Postura do guerreiro
Esta é outra das melhores posturas de ioga para conseguir um abdômen plano. Nesta posição, seu abdômen irá não apenas ajuda a estabilizá-lo, mas o movimento de torção envolve totalmente seus músculos oblíquos e difíceis de tonificar .
Instruções
- Coloque suas mãos em posição de oração.
- Mova a perna esquerda para a frente e dobre o joelho cerca de 90 graus, mantendo a perna de trás reta.
- Contraia o abdômen e gire a parte superior do corpo para a esquerda.
- Mantenha as costas retas ao se inclinar sobre a perna esquerda e mover o cotovelo direito em direção à parte externa da perna esquerda.
- Vire a cabeça para olhar para o teto por cima do ombro esquerdo.
- Mantenha essa posição por 10 respirações longas e profundas e depois volte à posição inicial.
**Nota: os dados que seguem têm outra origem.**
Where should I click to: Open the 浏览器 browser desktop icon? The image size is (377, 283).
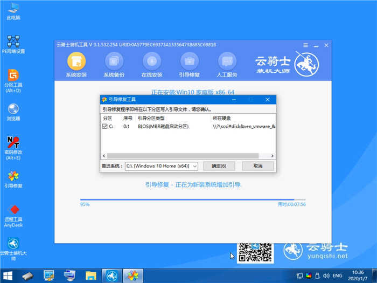[x=13, y=109]

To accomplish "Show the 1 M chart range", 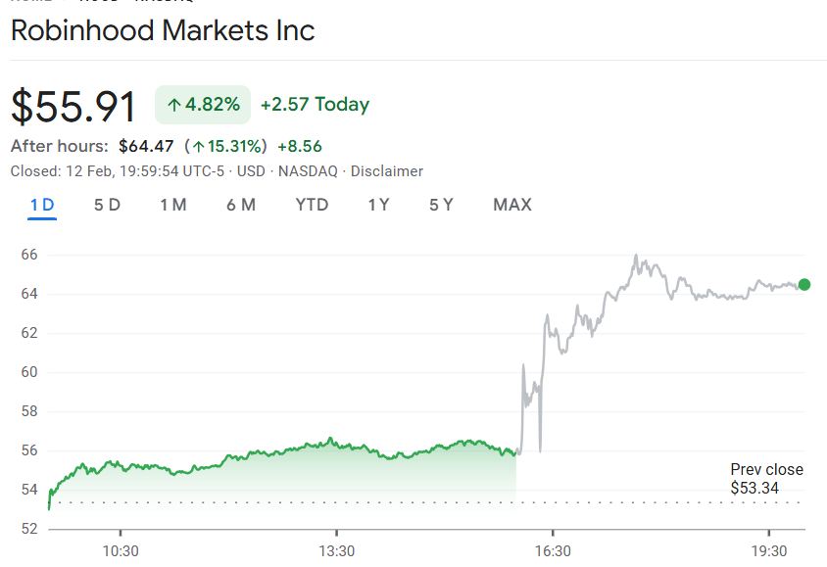I will pos(172,205).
Se você tiver problemas para manter o equilíbrio, concentre os olhos para a frente, em vez de olhar para o teto.
- Repita com o outro lado.
Posição de lótus
Esta movimento divertido e funcional fortalece seu núcleo , tornando-se uma das melhores posturas de ioga para uma barriga lisa.
Instruções
- Sente-se com as pernas cruzadas nos tornozelos.
- Segure a parte externa de cada tornozelo com a mão oposta e levante as pernas do chão para manter o equilíbrio.
- Contraia seu abdômen e respire profundamente. Ao expirar, comece a rolar de costas. Continue girando até que as omoplatas toquem o chão, levantando os quadris, ainda segurando os tornozelos.
- Mantendo os músculos abdominais contraídos, volte à posição inicial e encontre o equilíbrio novamente.
- Repita até 10 vezes.
Pose de cachorro
Esta versão do pose de cão de ioga mantém a intensidade em seu abdômen tanto durante a retenção quanto durante a transição.
Instruções
- Comece na posição do cão voltado para baixo.
- Estenda a perna esquerda até o teto, apontando os dedos dos pés.
- Desloque o peso para a frente e comece a abaixar os quadris em uma postura de prancha, mas em vez de abaixar os dedos do pé esquerdo, dobre o joelho esquerdo em direção ao peito, apertando o abdômen durante todo o movimento.
- Role os quadris para trás e estenda a perna esquerda atrás de você ao retornar à posição inicial.
- Repita 10 vezes com a perna esquerda e 10 vezes com a direita.
Posição da ponte
Esta pose de ponte amplificada esculpe seus glúteos e isquiotibiais enquanto usa seu abdômen como estabilizadores para ajudar a controlar o movimento das pernas.
Instruções
- Deite-se de costas com os joelhos dobrados e os pés apoiados no chão.
- Estenda os braços ao lado do corpo, com as palmas para baixo.
- Contraia o abdômen e pressione os calcanhares no chão.
- Mantendo os quadris elevados, estenda a perna esquerda até o teto, com o pé flexionado.
- Deslize a perna esquerda para a direita e gire para a esquerda novamente, passando pelo quadril esquerdo.
- Repita 10 vezes (para frente e para trás) com a perna esquerda, depois troque de perna e repita mais 10 vezes antes de deixar esta postura.
- Tente não soltar os quadris ao mover a perna de um lado para o outro, usando o abdômen e os glúteos para manter a pelve erguida e elevada. Movimentos pequenos e controlados são melhores do que movimentos grandes com pouca forma.